В мае — женщина на рынке Хестер-стрит, которая примеряла шляпу прямо посреди торговых рядов, глядясь в маленькое зеркальце, пока вокруг неё торговались, толкались и кричали. Выражение её лица — сосредоточенное, счастливое, совершенно отрешённое от окружающего хаоса — было таким, что Роза почти засмеялась, когда увидела, и потом рисовала с тем же ощущением лёгкости. В июне — ночная улица после дождя. Она возвращалась домой поздно, и фонари отражались в мокрой брусчатке, один фонарь был разбит — темнел провалом в светлом ряду — и возле него стоял полицейский в плаще, глядя на этот разбитый фонарь с таким видом, будто тот был виновен в чём-то серьёзном. Роза сделала набросок карандашом прямо на улице, на клочке бумаги, который нашёлся в кармане, и потом работала по нему целый вечер. Все эти работы — случайные, непридуманные, вырванные из потока жизни — Абрамович продавал быстрее, чем прежние. “Над городом”— ушёл за неделю. “Женщина и шляпа” — за три дня. “Разбитый фонарь” стоял дольше, но в конце июня его купила молодая пара, которая долго спорила между собой и наконец сошлась на том, что эта картина выглядит “странно, но правильно”.

Абрамович объяснял это по-своему:

— Люди хотят узнавать себя, — говорил он. — Не красоту, — красоты вокруг достаточно в журналах и на открытках. Они хотят увидеть то, что видели сами, но не успели разглядеть. Вы даёте им это. Вы умеете останавливать то, мимо чего все проходят мимо.

— Это Джек, — сказала Роза однажды. — Он научил меня смотреть так на обыденные казалось бы вещи.

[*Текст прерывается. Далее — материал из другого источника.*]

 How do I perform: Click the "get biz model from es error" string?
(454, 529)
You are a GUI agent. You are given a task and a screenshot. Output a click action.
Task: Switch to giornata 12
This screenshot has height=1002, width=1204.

— Значит, хороший он был человек.

— Да, — сказала она. — Хороший…

К июлю её доходы изменились. Не радикально — жизнь не переменилась в одночасье, как в сказках. Но изменилась ощутимо. Её работы стали продаваться по более высоким ценам: три, три с половиной, иногда четыре доллара за работу. Абрамович брал теперь больше её вещей одновременно — шесть, семь, иногда восемь работ висело в галерее, и оборот был живее. В лавке на Малберри-стрит хозяин тоже поднял цены на её маленькие рисунки — до пятидесяти центов, иногда до доллара — и они всё равно уходили. Кроме этого, появилось кое-что новое. В мае к ней обратилась женщина — миссис Хартли, жена адвоката из Мидтауна, которая видела работы Розы в галерее. Она хотела портрет своих двух дочерей — не официальный, пышный, каких делали модные портретисты, а живой, неформальный. “Такой, как вы рисуете”, — сказала она. — “Как будто я подглядела за ними в игре”.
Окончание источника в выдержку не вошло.